Elon Musk’s acquisition of Twitter and other disruptions in the tech sector show how populist attacks are misguided.
One of the more telling (and depressing) shifts among folks on the right in recent years has been their populist attacks on “Big Tech,” which has become a sort of “get out of principles free” card for everything from speech to taxation to antitrust (but especially antitrust). As I’ve explained here repeatedly, I find this shift to be wrongheaded on substance and strategy—in large part (and in both cases) because of the dynamic nature of the U.S. tech sector. In short, it made little sense to me for right-leaning folks to abandon economically and ideologically sound principles (and to join fellow travelers on the populist left) to thwart today’s invincible corporate bogeymen because—given the long history of tech disruption—they’ll very likely be gone (or at least weakened) tomorrow.

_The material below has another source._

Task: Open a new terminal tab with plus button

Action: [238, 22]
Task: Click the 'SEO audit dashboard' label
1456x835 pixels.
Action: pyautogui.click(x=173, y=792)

Little did I know, however, how quickly events would prove my point.
Oh, Elon …
The biggest development in this regard is undoubtedly Elon Musk’s probable (we think?) acquisition of Twitter, which blunts several common populist shots at Big Tech. Most obviously, that an “unwoke” billionaire could—backed by a cadre of institutional and other investors—acquire a major social media company with the express objective of changing its “woke” policies and personnel shows that the good ol’ free market still can check “Big Tech” without government help. The alleged impossibility of such changes, in fact, was a core part of the new “conservative” argument for regulating Twitter, Facebook, Google, Amazon, and other tech companies allegedly biased against the right’s views: The brute force of government was required in this special case because “free markets” simply couldn’t solve the problem of ultra-powerful (and ultra-woke) tech giants. Things like “network effects” (the value users assign to a product because it has so many other users) and the uniformity of liberal thought in Silicon Valley, so the argument went, revealed libertarian arguments like “just build your own Twitter” to be laughably naïve. Drastic government action was therefore needed to address the (supposedly) grave, near-term threat that Big Tech presented.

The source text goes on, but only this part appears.